Paul Ollendorff (p. 25-39).

II

Les affaires laissant peu de loisir à Chalmin, le voyage de noces s’effectua en Bretagne.

Ils trouvèrent les hôtels détestables, les communications difficiles, le pays maussade, les habitants arriérés. Si la gaieté n’avait pas été de rigueur, leur mécontentement se fût produit. Au bout de quinze jours, ils reprirent le train à Vannes sans pousser jusqu’à Nantes.

La lecture de leur guide, en chemin de fer, compléta les renseignements qui leur manquaient, et leur fournit des données précises sur les excursions qu’ils avaient négligées.
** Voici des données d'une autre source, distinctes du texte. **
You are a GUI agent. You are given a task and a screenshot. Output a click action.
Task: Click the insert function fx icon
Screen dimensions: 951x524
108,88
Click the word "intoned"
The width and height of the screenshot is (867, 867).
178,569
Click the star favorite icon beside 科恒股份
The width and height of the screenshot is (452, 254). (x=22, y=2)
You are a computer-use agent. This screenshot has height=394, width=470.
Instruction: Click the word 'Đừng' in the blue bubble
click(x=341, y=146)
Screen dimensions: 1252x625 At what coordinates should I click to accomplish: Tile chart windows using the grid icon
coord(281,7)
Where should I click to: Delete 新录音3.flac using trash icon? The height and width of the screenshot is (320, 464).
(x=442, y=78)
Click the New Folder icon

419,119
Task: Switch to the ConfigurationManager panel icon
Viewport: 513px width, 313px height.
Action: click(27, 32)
Ils s’évitèrent ainsi, pour l’avenir, l’obligation douloureuse d’avouer au sujet de telle curiosité : « Mais nous n’avons pas vu cela. »
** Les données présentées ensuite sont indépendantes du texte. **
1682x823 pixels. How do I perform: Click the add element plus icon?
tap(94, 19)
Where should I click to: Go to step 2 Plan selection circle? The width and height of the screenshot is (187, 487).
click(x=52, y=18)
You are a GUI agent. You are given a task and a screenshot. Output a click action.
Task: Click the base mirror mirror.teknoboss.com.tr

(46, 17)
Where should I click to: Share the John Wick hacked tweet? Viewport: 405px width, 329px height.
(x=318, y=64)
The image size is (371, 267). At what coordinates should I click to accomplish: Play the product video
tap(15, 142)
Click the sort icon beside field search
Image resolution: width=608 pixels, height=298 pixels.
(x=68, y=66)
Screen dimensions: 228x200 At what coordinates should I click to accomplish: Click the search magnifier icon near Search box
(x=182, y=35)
Ils rapportèrent de ce voyage deux ou trois souvenirs poétiques : — un clair de lune à Roskoff, un coucher de soleil à la pointe de Penmark, et, à Locmariaquer, un déjeuner composé d’œufs durs et de mauvais cidre — souvenirs dont l’évocation leur causa longtemps des accès d’attendrissement. En outre, ils connurent un pays peu exploré et purent le décrire.

— Je ne sais rien de comparable à la montée de la Rance, de Saint-Malo à Dinan, plaçaient-ils de temps à autre.

L’éloge de cette vallée, l’aspect morne de Guingamp, la mélancolie de Brest par une pluie battante, la traversée du golfe de Douarnenez par une mer terrible, formèrent un fond de conversation respectable. Enfin ils réunirent une demi-douzaine d’anecdotes concernant les habitants, leurs mœurs, leurs fêtes, leurs costumes. Aussi, Robert les dessinait en quelques traits typiques.

— Le Breton, déclarait-il, en homme qui a scrupuleusement observé, est un être poli, superstitieux, ignorant, sournois…

À leur retour, ils se rendirent à Dieppe, chez Mme  Ramel, qui avait loué une villa rue Aguado. De courtes absences, entre deux repas, permettaient à Robert de surveiller sa maison de commerce.

L’été s’écoulait joyeusement. Avec les Bouju-Gavart et leur fils Paul, qui venait de terminer ses études, on organisa des pique-nique où régna la plus franche animation.

Puis, en octobre, le jeune ménage s’installa définitivement à Rouen, et la vie commune, le tête-à-tête de tous les jours et de toutes les minutes, commença.

Il n’y eut pas de choc. Après de légères disputes, impuissantes à dégénérer en scènes, ils prirent conscience de leur bonne volonté mutuelle. La peur des querelles irréparables leur enseigna les concessions, et, d’eux-mêmes, sans efforts, ils se débarrassèrent de tout ce qui pouvait compromettre leur parfaite harmonie.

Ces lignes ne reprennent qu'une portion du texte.